- Theatrical release poster
- Directed by: Pa. Vijay
- Written by: Pa. Vijay
- Produced by: Pa. Vijay
- Starring: Pa. Vijay Samuthirakani Devayani Avani Modi Yuvina Parthavi
- Cinematography: Maara Varman
- Edited by: San Lokesh
- Music by: Taj Noor
- Production company: Vil Makers
- Distributed by: Sri Thenandal Films
- Release date: 11 September 2015;
- Running time: 140 minutes
- Country: India
- Language: Tamil

= Strawberry (film) =

2015 Indian film by Pa. Vijay

Strawberry is a 2015 Indian Tamil-language comedy horror film produced, written and directed by Pa. Vijay in his directorial debut; he also plays the lead role. The film also stars Avani Modi, Samuthirakani, Yuvina Parthavi, Devayani and Robo Shankar. The soundtrack was composed by Taj Noor. The film was released in theatres on 11 September 2015.

== Plot ==
Saravanan is a taxi driver experience paranormal activities and he talks about the spirit, Anu who died in the school bus accident.

== Soundtrack ==
The soundtrack was composed by Taj Noor.

| Song title | Singer(s) |
|---|---|
| "Strawberry" | Siddharth |
| "Ahh Ohh Isai" | G. V. Prakash Kumar |
| "Kaiveesum" (Male) | D. Imman, Deepak |
| "Hai Call Taxi" | Nincy |
| "Sunday Monday" | A. I. S. Nawfal Raja |
| "Kaiveesum" (Female) | Uthara Unnikrishnan |

== Critical reception ==
Sudhir Srinivasan of The Hindu wrote, "The problem is that the nobility of Vijay's motive isn't really backed by any serious exploration of the business of education. The story may have perhaps germinated from this idea, but the film takes such a long time to get to this point that "lessons" at the end seem like an afterthought — and a manipulative afterthought at that". M Suganth of The Times of India gave the film 2 stars out of 5 and wrote, "Strawberry could have been mildly engaging if only it had released some five years ago. Given the amount of horror films that Tamil movie audiences have been exposed to during this period, the film feels utterly redundant. The filmmaking, too, isn't interesting, and depends on done-to-death cliches — moody skies, pouring rain, tacky visual effects and high-pitched music, supported by bland performances".

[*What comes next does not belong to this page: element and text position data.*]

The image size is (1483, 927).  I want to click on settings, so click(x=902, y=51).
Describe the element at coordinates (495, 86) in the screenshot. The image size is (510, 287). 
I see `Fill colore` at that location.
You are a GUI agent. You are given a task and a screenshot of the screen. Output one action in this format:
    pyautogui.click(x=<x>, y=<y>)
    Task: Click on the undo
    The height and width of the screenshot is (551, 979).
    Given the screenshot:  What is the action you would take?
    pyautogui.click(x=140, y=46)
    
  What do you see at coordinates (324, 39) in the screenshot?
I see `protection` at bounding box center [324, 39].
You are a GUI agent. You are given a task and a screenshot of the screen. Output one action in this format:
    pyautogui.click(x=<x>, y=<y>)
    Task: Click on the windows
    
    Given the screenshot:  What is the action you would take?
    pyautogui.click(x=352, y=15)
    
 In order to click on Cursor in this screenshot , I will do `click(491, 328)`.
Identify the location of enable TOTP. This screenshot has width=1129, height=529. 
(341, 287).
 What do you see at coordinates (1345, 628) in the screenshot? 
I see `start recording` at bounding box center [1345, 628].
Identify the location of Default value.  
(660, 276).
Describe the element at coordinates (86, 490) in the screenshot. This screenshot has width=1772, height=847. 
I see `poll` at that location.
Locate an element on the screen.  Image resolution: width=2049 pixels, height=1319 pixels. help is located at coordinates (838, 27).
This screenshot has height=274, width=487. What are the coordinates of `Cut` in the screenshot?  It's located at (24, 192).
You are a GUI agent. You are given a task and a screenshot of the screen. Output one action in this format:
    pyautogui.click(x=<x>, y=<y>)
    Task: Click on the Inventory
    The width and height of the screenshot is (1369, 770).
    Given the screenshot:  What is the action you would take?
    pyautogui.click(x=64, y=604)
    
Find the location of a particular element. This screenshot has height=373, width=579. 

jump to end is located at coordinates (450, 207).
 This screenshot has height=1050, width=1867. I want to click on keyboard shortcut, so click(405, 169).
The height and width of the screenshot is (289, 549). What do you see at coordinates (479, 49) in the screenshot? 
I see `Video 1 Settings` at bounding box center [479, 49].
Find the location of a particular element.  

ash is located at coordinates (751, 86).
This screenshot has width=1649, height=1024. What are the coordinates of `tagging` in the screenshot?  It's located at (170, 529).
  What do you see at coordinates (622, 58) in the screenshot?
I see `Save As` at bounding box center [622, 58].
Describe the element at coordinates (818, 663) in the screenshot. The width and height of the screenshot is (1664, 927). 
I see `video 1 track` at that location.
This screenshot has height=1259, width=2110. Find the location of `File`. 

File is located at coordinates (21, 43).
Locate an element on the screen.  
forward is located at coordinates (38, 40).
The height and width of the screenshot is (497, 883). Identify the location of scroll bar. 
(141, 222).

Sify wrote, "to be frank, the one-liner of Strawberry is definitely interesting but for an engaging watch, a film needs something called water-tight writing and strong characterizations which the director has sadly missed out! The film is highly amateurish and is unbearable as the director tries to make it a social tear jerker". S Saraswathi of Rediff.com gave 3 out of 5 as well and wrote, "Despite the lack of scary moments, the uninspiring computer graphics and cliché-ridden climax, a decent storyline and some good performances make lyricist Pa Vijay's Strawberry worth a watch". Malini Mannath of The New Indian Express wrote, "Strawberry can be considered as a debutant maker's promising work".